Tips from Hanne, Founder of Dollydust Baby Books
You can fill your baby book in many ways; actively during your baby’s first year or you can start writing the book even when your child is bigger. I’ve done it both ways. When I was expecting, I bought a printed baby book for my firstborn, but never finished it. I remember feeling guilty when I no longer remembered the exact milestones mentioned in the book, and it got complicated when photos had to be ordered separately… Well the rest is history and the idea for a customizable baby book was born.
When years later I got to finally fill my firstborn’s baby book with the Dollydust book editor, my son was already six years old and I had hardly written down any of his childhood memories apart from a few milestones. As I browsed through my son’s baby photos, suddenly the memories came flooding in, right down to tiny, precious details of what we’d done together and the affectionate nicknames we had for him. I added plenty of photos, stories and a poem printed on his christening invitation to the book. In the end, the book turned out beautiful, and one day he can browse through it to find out what he was like as a baby.
I began to expect my second child after already developing page templates for Dollydust Baby Books. As I wrote my second child’s story, I got to test how the pages worked and began to fill his baby book already while I was pregnant. I updated his book once a month, taking a monthly photo of him always on the same blanket. His “My Months” pages have been lovely to look back on later. You forget so much so quickly – the sounds your baby makes, favorite things, small everyday details that kindle memories. Also his Monthly Pictures photo series turned out simply charming! In fact, I gave printouts of the series as presents to relatives when he turned one.
My tips for filling in your baby book while your child is still a baby:
* Describing how you felt when you were pregnant and capturing your growing tummy make for precious memories. I really recommend it!
* After your baby is born, you can begin filling in the My Months section once a month (or, say, once every three months if you wish) on how the previous weeks have been. Your child grows at an astounding rate in the first year and gathering a series of pics on a single page (page: Year in Pictures) just shows how much your child has changed in a year! To create a series, try using the same background and focal distance. You can take a look at our Pinterest board My Months for some inspiration.
* Tiny footprints. Take an imprint of your baby’s footprints on a thick piece of paper. You can cut it out and glue it to the book once it’s finished. I painted my baby’s feet with non-toxic children’s paint, which was a pretty messy affair! Only later I discovered that inkless print kits by different suppliers were available online.
* Milestones. You can collect your baby’s milestones on the pages Milestones I and Milestones II; when your baby turned for the first time, first steps, and so on – anything you felt were special moments (you don’t need to record everything!). You can also take a photo with your smartphone and add straight to the book.
* After finishing the My Months pages at the end of your child’s first year, you can easily create more summaries on eating habits, sleeping, bathing, characteristics, etc. Looking at the My Months pages afterwards may suddenly kindle memories for instance on how your baby slept in the first year.
Tips for filling in your baby book later when your child is bigger:
* Don’t feel guilty if you never managed to finish your baby book or start one in the first place! It shouldn’t be a burden that requires remembering every minute detail, but can easily take the form of stories that your child can turn to for answers later on: what they were like as a baby, what they enjoyed, and pics of course. The book is no less valuable if you don’t remember every tiny detail.
* Although it’s not so easy to fill in the My Months pages later on (I left them out from my second book), some time and distance from the baby months gives some perspective: a little later, it’s easier to figure out the baby’s character and write down features that in hindsight could be detected already during the early months. You can easily make a Dollydust Baby Book more into a photo book and choose exactly the templates you want.
A few more tips:
* My mother had glued snippets from the newspaper issued on the day I was born. I forgot to save the newspaper on the days my children were born, but managed to get a copy afterwards by phoning the local newspaper. Also libraries often have digital copies of old newspapers.

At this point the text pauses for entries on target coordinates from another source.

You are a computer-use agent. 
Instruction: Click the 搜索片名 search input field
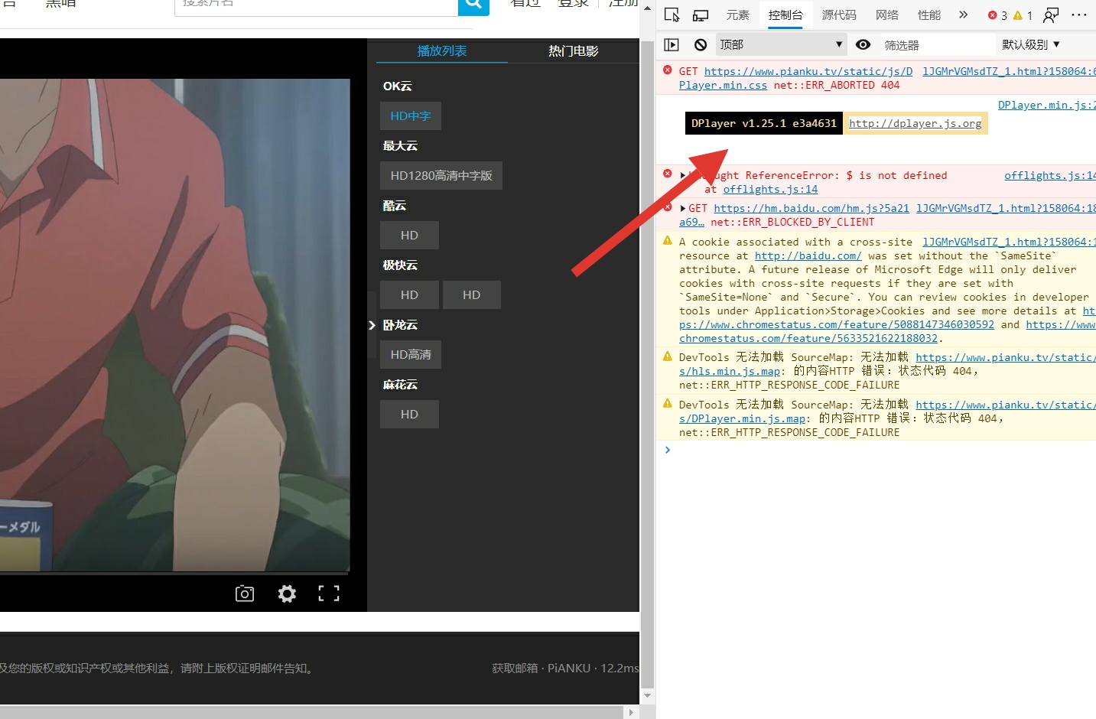(x=314, y=6)
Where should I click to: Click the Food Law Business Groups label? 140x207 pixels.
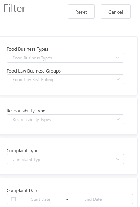[x=34, y=71]
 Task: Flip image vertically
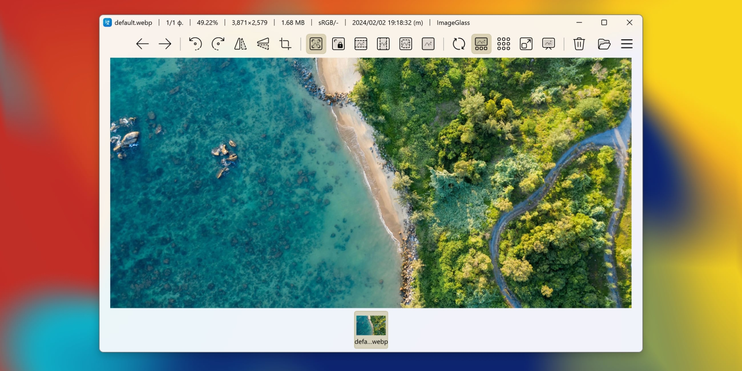(x=263, y=44)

* Baby’s Monthly Pics can turn into a stressful ordeal if you try to ambitiously get a pic each month. Even if you begin a lovely series of pics with say a number tied from flowers next to your baby, I recommend taking another, more simple photo without the number as well, just in case you don’t manage to finish the series. When you take a simple pic with a fuss-free (or even the same) background each month, you can easily add a number to the picture later on using our image editor, which comes with plenty of fonts and clip art numbers to choose from.
It’s been heart-warming to notice how much a printed baby book can mean to a small child. They are so interested in themselves, and at the same time, the book shows them just how important they are. My children have never been too interested in looking at photos on the computer, but they do enjoy flicking through their books… And there is something extra special about the feel of real pages between the fingers. A baby book may remain fairly untouched on the bookshelf for many years after the childhood years, but becomes interesting by the time your children have kids of their own at the latest!
Congratulations to you and happy creating!